Il 1944 fu un anno terribile per i prigionieri
italiani in mano alleata. La crisi armistiziale aveva fatto sperare a tutti un
rapido ritorno a casa. In realtà un armistizio, dal punto di vista giuridico,
non prevede la restituzione dei prigionieri. Nelle clausole firmate dal Governo
Badoglio, peraltro, questi sì “era dimenticato” di chiedere la restituzione dei
prigioneri italiani in mano alleata, suscitando negli Alleati sospetti pesanti
sulla sua credibilità e sulla sua lealtà. Badoglio si era ricordato di loro nel
momento in cui si pose mano alla ricostruzione delle forze armate predisponendo
piani per l’approntamento di Armate con personale da tratte dai campi di
prigionia alleati. Il progetto fu ovviamente osteggiato dagli Alleati che
vedevano i prigionieri italiani in loro mano solo come forza da impiegare nel
settore logistico: in pratica, con condizioni più umane, quello che facevano i
tedeschi con gli Internati Militari in loro potere. Anche per i prigioneri in
mano alleata si poneva il dilemma se aderire o non aderire, se rimanere fedeli
al giuramento prestato a quel Re, il cui governo non dava alcuna indicazione su
come comportarsi fuggendo ancora una volta dalle sue responsabilità, lasciando
ancor più il singolo abbandonato a sé stesso. In tutti l’alto senso della
disciplina e dell’onore militare era un freno a prendere decisioni, soprattutto
per il fatto che al rientro in Italia sapevano tutti che il loro comportamento
in prigionia sarebbe stato oggetto di attento giudizio.

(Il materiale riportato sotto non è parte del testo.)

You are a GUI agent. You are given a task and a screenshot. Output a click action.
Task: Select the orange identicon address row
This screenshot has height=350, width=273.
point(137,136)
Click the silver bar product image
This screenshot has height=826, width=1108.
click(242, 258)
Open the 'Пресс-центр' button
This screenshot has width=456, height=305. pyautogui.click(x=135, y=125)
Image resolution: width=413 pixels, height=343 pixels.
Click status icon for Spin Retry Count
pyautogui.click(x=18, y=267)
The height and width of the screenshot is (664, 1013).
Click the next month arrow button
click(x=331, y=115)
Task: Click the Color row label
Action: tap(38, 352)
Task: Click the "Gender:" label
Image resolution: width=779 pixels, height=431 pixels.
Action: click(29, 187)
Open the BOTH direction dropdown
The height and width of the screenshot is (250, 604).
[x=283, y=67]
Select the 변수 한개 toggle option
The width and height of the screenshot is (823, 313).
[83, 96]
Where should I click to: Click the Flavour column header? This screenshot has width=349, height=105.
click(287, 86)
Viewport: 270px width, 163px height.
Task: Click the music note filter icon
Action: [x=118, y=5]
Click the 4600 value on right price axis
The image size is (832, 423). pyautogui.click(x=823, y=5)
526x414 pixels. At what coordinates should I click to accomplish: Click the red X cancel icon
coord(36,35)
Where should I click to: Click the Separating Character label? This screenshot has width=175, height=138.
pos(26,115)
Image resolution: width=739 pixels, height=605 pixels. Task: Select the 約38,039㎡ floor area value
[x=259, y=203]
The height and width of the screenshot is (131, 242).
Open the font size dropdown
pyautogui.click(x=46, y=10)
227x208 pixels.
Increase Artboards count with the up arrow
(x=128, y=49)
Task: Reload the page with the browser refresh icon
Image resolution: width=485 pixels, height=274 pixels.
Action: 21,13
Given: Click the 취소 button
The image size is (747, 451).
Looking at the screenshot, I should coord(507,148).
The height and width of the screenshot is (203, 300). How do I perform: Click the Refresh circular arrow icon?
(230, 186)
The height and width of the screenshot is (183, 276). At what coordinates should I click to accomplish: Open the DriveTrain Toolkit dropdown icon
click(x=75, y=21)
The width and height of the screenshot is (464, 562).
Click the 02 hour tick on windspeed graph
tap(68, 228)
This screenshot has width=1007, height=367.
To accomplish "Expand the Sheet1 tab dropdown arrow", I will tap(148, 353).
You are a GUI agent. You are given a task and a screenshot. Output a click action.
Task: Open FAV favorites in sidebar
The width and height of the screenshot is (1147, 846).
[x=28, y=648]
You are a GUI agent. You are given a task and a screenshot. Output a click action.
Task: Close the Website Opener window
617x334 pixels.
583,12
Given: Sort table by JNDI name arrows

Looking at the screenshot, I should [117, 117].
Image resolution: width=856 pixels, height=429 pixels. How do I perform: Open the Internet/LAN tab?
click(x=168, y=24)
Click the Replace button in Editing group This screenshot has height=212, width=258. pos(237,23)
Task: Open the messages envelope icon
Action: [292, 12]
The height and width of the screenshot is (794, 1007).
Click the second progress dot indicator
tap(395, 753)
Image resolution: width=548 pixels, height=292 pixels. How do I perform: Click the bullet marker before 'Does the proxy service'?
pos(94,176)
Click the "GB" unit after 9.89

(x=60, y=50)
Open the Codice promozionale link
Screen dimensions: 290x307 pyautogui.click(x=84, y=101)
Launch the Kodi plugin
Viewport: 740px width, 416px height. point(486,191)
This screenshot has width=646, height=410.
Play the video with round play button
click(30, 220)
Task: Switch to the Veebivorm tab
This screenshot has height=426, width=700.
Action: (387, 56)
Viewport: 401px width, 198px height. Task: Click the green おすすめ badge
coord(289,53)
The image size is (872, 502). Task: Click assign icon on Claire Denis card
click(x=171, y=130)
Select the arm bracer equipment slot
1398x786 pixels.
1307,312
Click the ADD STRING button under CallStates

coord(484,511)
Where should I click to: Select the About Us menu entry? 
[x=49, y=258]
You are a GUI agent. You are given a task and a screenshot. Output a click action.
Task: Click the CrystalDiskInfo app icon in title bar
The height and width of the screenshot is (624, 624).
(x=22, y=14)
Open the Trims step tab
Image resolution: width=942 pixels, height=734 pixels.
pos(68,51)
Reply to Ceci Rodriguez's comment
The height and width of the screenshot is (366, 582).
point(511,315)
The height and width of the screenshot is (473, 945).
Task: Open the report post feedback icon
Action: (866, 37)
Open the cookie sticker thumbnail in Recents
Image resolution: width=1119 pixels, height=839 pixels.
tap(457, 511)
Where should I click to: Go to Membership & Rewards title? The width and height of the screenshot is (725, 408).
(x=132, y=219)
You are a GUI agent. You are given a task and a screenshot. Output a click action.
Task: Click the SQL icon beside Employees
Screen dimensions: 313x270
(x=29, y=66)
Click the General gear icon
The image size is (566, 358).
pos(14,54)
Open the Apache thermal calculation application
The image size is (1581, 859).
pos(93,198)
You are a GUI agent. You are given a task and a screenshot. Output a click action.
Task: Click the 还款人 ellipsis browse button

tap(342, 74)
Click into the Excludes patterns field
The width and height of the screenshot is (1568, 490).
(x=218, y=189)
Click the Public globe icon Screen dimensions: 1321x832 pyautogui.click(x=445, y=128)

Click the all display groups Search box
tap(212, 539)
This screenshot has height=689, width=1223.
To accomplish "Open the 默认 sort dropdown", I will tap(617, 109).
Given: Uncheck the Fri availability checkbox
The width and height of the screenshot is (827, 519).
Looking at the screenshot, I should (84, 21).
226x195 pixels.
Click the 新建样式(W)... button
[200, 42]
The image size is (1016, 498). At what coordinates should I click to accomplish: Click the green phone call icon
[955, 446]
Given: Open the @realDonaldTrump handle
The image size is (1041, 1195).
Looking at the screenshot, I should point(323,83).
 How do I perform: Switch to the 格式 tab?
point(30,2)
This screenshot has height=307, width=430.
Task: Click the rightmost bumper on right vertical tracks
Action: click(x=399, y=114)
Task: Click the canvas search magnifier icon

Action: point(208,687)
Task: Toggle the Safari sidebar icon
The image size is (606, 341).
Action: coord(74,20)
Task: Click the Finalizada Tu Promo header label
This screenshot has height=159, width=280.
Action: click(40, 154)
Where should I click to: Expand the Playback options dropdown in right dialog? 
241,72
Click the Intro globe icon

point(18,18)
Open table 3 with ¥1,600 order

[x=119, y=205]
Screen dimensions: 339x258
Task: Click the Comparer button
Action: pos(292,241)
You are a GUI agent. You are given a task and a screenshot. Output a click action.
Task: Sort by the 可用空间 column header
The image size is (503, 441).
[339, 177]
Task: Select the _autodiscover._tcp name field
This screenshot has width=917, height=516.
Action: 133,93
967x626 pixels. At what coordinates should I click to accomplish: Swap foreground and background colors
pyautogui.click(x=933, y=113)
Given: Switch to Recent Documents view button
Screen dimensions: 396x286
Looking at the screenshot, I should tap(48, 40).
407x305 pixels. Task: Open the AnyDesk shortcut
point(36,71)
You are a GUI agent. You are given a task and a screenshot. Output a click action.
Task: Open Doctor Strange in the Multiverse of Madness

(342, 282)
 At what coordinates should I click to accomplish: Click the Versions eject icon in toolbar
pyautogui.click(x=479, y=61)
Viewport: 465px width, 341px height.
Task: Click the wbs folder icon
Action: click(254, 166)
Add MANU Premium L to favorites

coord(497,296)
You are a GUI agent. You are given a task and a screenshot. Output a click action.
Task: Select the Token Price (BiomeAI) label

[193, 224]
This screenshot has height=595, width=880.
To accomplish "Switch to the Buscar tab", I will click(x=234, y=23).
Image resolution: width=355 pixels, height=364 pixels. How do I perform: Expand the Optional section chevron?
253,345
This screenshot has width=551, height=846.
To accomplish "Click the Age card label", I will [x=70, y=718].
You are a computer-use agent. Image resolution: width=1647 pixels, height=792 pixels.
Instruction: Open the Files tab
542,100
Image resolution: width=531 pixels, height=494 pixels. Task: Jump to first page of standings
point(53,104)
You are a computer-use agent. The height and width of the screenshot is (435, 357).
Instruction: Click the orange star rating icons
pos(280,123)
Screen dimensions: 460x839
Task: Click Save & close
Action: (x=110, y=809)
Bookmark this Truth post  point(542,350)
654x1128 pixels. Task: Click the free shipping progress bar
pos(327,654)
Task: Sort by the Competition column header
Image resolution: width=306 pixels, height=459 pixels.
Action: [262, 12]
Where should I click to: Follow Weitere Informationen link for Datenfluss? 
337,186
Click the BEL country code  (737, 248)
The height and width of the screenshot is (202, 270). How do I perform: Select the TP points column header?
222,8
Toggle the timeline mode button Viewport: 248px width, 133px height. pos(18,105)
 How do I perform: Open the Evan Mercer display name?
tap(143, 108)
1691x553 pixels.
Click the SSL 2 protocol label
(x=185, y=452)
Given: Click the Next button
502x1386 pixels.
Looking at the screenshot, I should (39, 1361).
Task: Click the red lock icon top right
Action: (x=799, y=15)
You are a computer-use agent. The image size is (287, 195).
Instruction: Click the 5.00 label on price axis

Anche questo fronte si
divise in collaboratori e non collaboratori, con le conseguenze nel lungo
periodo che questa scelta a posteriori fu etichettata ideologicamente.
Addirittura per
quelli in mano alla URSS furono gettate le premesse per quelle violentissime
polemiche sui prigionieri in mano sovietica che caratterizzò i primi anni del
secondo dopoguerra. Anche per i prigionieri il 1944 fu un anno di speranze,
delusioni, di difficoltà, senza prospettive di vedere realizzato quello che
tutti aspettavano: rientrare in Italia.